= Supplied data =
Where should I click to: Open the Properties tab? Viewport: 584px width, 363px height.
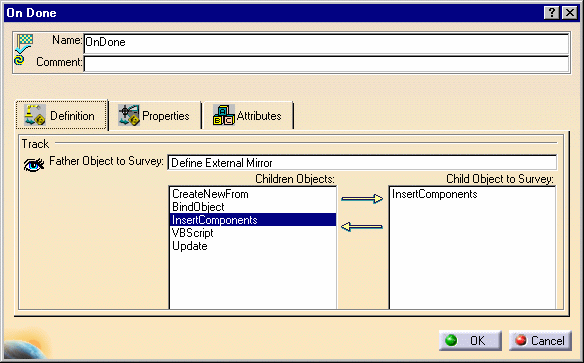point(154,115)
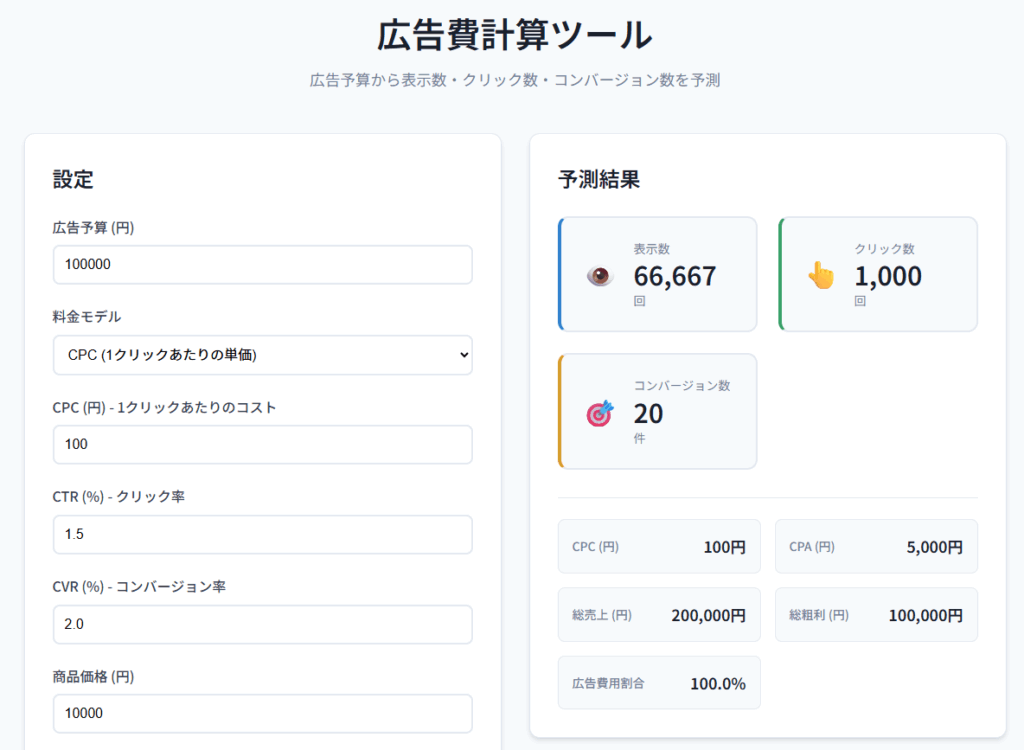
Task: Select the CPC (円) 100円 result card
Action: pos(659,547)
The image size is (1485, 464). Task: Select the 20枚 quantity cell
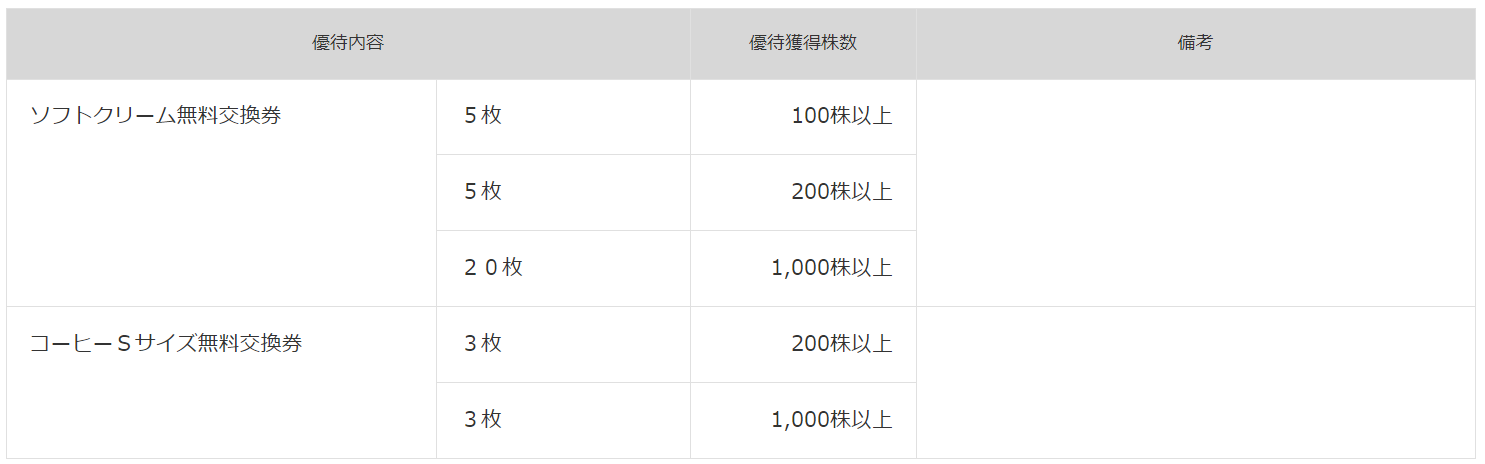click(x=563, y=269)
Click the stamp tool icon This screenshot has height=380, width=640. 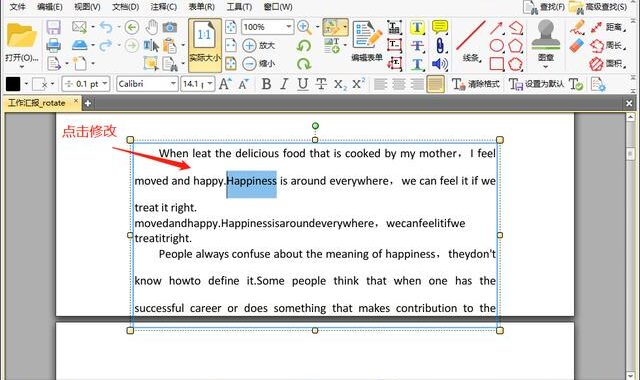point(546,36)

= Written problem =
Rename "Properties" to "Settings" in the stretch of data from its beginning through the line containing "click(x=563, y=269)". Keep everything else unchanged and omit the pictures.

= Reply =
Where should I click to: Open the Settings tab? Viewport: 584px width, 363px height.
point(154,115)
Task: Select the CPC (円) 100円 result card
Action: pos(659,547)
The image size is (1485, 464). Task: Select the 20枚 quantity cell
click(x=563, y=269)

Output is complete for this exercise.